We all have ears to hear, but we don’t always hear.
Hearing, really hearing is really hard.
Sometimes we don’t know what we are hearing.
The other day our daughters were talking about a blind dance instructor. And I said, “Your dance instructor is blind?” They both looked at me and said “Blond dad, not blind, blond!”
We hear scripture lessons today about hearing God’s call.
Samuel, had no idea what or who he was hearing, he kept asking Eli if he was calling him.
It’s a funny story, imagine Abbott and Costello misunderstanding each other with their Who is on first routine, or Lucille Ball and her husband talking past each other.
Did you call me? No I didn’t. Did you call me? No I didn’t. Stop bothering me. Did you call me…
Eventually Eli caught on and told Samuel what was going on. Samuel then answers God’s call by saying, “Speak, for your servant is listening.”
Calling in the night until God has Samuel’s full attention.
We hear the calling encounters of Jesus with Phillip and Nathaniel. Their lives are interrupted; their attentions are captured and held.
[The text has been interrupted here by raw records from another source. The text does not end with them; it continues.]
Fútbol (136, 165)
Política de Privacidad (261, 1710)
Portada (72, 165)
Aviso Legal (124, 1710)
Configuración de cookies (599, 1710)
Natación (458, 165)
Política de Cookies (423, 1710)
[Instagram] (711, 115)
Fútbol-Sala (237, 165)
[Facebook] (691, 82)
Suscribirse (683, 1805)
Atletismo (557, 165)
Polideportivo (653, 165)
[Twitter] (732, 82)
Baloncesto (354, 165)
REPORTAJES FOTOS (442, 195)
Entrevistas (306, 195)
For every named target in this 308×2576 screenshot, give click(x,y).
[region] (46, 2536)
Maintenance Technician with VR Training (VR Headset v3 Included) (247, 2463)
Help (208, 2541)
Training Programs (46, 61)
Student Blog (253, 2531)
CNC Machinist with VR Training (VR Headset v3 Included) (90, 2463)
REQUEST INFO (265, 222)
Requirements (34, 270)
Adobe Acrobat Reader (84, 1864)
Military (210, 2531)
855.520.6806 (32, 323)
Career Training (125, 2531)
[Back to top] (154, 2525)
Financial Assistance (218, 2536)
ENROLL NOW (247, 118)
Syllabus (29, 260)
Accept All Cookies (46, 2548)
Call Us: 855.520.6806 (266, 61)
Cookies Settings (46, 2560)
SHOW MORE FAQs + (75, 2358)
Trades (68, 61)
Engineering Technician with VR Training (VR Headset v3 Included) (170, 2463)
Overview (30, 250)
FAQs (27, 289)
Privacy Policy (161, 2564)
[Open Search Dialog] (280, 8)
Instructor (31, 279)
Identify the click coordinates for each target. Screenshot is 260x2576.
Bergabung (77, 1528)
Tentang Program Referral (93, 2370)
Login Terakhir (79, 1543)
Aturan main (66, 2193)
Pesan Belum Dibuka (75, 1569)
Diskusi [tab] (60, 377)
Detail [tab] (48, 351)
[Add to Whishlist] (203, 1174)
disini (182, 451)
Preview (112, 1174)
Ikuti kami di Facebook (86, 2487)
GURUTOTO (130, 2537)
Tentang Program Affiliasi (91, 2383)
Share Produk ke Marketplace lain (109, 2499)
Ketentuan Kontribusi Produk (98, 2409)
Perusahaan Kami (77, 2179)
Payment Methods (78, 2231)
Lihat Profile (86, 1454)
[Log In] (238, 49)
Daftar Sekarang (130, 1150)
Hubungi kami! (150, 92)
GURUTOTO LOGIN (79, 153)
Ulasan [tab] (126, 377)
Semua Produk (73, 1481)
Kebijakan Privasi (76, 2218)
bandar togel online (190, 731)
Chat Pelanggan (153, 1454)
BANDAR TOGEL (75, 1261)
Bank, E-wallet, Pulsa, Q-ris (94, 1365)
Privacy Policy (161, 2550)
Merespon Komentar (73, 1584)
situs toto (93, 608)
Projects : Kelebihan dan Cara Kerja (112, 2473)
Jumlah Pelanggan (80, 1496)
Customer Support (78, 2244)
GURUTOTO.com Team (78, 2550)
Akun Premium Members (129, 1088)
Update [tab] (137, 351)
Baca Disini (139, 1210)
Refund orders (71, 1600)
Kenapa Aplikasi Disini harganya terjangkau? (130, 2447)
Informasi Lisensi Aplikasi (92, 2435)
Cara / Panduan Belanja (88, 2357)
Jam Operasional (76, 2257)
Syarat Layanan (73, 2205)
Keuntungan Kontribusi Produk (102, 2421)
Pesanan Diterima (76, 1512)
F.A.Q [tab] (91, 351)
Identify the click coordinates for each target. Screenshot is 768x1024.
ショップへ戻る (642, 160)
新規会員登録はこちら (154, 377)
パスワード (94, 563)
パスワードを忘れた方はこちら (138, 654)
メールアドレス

A vision is given of angels ascending and descending upon the Son of Man, Jesus being the point of contact between heaven and earth.
The calling of God. Do we hear? Do we misunderstand?
How do we recognize God’s call as authentic?
One of earliest heresies in Christianity was that life in the Spirit is an escape from the world, when in fact it is just the opposite. Life in the Spirit is always about being more intensely involved and connected with the world, a deepening engagement, digging in.
Sometimes we treat the life of faith as merely the saving of souls. Getting involved in the messy stuff of human relationships and communities and politics is looked upon as somehow being tainted or a wasteful distraction from saving souls.
Jesus resurrection was not merely spiritual, it was intensely physical. Souls and bodies cannot be separated. That old heresy keeps trying to rip souls and bodies apart. We misunderstand God’s call when we do that.
Life in the Spirit is an intense way of being physical.
The calling of God, the allure of God, the disruption of God, the intimate communion of God given in Jesus always results in ministry. We are called to ministry, that is where we meet God, that is where we grow in grace. Ministry is where heaven and earth meet. Ministry is about being in the world, caring for the pain in the world.
So today we hear that call to be in the world.
Today we say, “Hear I am. Speak for your servant is listening.”